7 thoughts on “Is knowledge work what we think it is?”

  1. Hi Mark,

    I’ve always defined a knowledge worker as someone who is hired predominantly for the knowledge they bring to the organisation.

    So I fully agree with Matthew. It’s not about the kind of work you do but the approach that is required to do it.

    By definition, if a manager insists their staff follow a predefined process, then the work is NOT knowledge work.

    1. I think your approach is right, Stephen. Two things concern me, though. One is that in many professions there is a tendency for work to move inexorably from bespoke to commodity over time. The other is that one way in which traditional KM has been used is to create processes out of knowledge work.

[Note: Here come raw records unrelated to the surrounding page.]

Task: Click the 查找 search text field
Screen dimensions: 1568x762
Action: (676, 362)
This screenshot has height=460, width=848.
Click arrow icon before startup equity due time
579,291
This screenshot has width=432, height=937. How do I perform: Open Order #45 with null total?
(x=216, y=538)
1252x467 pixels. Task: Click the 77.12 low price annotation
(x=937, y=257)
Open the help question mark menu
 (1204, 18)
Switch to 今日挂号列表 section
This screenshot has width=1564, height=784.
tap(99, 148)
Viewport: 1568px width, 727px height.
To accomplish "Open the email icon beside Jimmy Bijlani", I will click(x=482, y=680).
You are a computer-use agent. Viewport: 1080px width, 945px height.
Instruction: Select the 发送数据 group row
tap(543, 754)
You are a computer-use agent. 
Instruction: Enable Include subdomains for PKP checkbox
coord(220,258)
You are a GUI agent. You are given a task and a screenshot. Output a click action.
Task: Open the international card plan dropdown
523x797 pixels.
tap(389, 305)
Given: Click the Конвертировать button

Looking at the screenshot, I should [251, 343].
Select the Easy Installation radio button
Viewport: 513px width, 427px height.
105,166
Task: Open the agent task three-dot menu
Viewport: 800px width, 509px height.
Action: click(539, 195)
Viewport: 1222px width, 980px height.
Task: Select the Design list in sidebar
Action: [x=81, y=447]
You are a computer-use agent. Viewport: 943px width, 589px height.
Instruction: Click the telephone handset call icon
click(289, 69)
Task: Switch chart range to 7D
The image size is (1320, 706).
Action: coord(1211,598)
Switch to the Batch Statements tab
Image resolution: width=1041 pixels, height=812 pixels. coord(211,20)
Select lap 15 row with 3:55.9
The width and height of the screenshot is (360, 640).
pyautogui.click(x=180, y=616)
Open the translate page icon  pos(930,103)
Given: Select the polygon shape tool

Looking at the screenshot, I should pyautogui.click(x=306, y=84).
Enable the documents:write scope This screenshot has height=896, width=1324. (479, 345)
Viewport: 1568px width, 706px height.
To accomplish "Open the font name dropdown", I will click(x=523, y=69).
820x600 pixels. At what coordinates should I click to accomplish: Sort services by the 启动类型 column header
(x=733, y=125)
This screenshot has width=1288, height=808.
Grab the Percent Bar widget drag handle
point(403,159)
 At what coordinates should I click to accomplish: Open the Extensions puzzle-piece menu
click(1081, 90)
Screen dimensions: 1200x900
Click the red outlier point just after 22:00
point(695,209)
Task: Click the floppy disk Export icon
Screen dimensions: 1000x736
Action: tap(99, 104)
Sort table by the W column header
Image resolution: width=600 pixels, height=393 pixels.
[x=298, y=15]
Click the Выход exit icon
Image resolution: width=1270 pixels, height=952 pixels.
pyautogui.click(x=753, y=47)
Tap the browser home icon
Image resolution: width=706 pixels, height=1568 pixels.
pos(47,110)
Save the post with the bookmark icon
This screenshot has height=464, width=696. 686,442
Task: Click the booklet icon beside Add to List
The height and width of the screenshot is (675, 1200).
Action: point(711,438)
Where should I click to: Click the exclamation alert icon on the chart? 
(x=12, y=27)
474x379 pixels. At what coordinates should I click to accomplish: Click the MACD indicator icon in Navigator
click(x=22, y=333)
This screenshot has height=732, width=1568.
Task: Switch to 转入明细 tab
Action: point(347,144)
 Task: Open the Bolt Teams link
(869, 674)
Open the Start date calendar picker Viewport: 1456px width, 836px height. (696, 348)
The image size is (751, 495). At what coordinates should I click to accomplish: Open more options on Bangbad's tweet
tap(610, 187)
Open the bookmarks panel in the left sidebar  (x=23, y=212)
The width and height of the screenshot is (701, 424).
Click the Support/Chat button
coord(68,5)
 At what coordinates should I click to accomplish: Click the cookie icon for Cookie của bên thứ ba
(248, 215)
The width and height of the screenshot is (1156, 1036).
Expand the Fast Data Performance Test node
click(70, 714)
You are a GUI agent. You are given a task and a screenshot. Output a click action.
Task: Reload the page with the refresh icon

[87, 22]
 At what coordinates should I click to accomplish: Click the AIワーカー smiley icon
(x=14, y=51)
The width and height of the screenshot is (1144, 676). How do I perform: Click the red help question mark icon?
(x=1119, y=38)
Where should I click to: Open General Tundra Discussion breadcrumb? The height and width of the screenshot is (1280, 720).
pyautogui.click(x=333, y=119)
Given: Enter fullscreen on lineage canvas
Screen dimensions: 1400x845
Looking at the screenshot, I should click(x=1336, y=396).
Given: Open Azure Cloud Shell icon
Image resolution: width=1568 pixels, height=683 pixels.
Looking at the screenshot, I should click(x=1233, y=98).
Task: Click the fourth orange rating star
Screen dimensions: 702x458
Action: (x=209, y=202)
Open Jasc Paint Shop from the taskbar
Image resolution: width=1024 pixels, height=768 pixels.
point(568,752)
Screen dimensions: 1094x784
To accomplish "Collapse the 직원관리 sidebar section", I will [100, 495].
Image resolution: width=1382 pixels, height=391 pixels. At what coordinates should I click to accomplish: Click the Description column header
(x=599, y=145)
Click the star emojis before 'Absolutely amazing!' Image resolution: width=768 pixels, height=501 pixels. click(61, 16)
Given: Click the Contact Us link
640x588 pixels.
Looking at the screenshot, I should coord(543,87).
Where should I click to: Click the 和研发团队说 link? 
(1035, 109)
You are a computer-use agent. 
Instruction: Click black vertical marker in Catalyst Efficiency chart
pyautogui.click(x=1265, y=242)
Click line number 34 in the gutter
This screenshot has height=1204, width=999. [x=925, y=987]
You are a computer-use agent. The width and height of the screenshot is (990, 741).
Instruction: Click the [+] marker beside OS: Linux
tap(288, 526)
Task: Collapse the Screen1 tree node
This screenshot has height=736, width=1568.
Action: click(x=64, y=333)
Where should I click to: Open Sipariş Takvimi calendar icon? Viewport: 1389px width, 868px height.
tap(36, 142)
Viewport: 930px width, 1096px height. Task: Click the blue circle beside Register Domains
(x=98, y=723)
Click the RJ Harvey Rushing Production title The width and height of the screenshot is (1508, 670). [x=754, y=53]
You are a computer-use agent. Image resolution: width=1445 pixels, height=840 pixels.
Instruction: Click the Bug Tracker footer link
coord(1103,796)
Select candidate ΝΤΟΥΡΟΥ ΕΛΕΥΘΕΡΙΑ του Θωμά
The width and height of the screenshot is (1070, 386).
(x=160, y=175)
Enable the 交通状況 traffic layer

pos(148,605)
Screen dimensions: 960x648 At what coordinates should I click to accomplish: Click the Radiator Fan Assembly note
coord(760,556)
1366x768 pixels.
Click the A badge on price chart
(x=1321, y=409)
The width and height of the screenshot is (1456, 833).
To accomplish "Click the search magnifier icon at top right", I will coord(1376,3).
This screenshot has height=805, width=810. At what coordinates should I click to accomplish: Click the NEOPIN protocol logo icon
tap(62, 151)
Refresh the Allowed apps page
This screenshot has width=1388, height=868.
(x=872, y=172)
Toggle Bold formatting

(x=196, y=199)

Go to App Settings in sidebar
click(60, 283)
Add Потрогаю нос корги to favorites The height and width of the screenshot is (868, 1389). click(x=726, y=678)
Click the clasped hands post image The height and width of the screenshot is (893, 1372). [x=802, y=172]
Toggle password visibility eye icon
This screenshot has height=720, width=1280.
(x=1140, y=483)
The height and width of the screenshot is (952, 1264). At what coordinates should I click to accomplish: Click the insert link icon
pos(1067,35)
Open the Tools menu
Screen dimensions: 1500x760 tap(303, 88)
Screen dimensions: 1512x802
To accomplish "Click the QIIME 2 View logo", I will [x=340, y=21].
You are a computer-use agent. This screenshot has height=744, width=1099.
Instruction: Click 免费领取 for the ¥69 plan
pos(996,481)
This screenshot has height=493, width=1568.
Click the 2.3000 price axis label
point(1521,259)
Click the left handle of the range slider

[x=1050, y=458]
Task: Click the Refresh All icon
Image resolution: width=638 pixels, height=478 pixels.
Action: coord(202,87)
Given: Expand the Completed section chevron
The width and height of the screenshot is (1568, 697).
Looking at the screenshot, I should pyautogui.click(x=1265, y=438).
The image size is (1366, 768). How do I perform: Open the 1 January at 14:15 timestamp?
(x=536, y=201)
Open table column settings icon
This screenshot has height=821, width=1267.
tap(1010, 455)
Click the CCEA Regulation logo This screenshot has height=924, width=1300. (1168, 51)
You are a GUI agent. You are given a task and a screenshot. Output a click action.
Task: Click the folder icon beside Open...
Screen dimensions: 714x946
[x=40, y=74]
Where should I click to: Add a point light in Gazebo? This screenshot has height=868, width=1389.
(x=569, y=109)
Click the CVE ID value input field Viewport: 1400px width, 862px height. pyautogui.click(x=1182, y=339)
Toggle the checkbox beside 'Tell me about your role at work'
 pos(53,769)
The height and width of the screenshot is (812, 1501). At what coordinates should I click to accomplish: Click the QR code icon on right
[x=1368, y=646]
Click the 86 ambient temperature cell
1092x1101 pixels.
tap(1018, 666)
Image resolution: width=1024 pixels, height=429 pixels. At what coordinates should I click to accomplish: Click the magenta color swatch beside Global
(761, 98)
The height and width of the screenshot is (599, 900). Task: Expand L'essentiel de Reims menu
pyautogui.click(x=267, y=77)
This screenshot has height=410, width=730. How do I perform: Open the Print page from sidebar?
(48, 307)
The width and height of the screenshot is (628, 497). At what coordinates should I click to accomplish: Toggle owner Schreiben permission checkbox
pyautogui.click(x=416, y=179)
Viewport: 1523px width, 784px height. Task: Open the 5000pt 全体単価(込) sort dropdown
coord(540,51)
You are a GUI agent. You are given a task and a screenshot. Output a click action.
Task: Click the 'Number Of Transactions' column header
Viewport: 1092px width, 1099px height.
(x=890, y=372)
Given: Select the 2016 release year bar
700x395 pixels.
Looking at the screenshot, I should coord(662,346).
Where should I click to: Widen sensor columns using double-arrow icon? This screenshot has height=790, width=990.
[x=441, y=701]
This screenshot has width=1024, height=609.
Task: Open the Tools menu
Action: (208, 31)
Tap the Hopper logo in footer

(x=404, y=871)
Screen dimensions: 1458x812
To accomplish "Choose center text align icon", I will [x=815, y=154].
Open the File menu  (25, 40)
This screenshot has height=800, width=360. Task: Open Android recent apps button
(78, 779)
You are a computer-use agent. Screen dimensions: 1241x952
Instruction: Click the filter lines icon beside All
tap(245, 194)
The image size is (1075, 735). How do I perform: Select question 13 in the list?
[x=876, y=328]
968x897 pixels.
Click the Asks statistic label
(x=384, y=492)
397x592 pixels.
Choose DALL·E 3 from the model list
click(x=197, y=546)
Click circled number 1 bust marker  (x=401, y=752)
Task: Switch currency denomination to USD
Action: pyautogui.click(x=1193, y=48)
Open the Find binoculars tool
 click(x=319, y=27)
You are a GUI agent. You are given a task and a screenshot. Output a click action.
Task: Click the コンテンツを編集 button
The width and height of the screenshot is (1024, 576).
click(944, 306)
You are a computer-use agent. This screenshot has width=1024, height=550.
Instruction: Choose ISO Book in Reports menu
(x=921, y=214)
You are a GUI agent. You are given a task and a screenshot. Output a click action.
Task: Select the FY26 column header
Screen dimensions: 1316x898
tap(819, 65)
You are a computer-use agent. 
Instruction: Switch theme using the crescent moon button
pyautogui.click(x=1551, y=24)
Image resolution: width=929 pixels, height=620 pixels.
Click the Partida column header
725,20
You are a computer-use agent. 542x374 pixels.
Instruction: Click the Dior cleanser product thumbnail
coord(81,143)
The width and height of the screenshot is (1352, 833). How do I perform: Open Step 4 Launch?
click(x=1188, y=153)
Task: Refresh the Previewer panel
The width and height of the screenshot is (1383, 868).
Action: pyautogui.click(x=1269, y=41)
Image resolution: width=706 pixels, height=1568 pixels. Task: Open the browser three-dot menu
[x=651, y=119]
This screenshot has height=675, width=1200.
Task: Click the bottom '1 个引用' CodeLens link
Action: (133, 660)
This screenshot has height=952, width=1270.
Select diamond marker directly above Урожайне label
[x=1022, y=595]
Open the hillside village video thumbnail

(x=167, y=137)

      As a result of these pressures, people who are ostensibly hired as knowledge workers end up following process. Add to that the comfort factor that process-following brings to some people, and confusion inevitably arises about the real nature of knowledge work.

      Another key aspect of Matthew’s work is that many processes actually conceal real knowledge work: that is where the ‘paying attention’ comes into play.

      1. Thanks Olivier. For those who haven’t checked it out Olivier’s post raises some additional interesting issues, and Stephen has contributed a valuable comment on “knowledge integration” there.

  2. Even in supposedly commodity services, there are opportunities to allow employee empowerment and excellence.

    Indeed, I feel the choice to operate a workforce as pro-knowledge worker or anti-knowledge worker is relevant to almost industries.

    Process is not necessarily a bad thing. Done right, it essentially embodies the joint consensus of all workers on the best way to achieve a task.

    Toyota, for example, makes it very clear that every employee is expected to continually find productivity improvements to the assembly-line process and to participate in the problem-solving process when things go wrong.

    The culture message couldn’t be clearer — we’re all in this together. We value your input.

    Compare this to the opposite management attitude where the majority of important decisions are made at the top and middle managers are just left to implement the detail. This is far more likely to be the “soul-deadening” experience talked about in white-collar jobs.

    1. I think this analysis is really useful, Stephen. I particularly like the link between empowerment, excellence and workplace culture.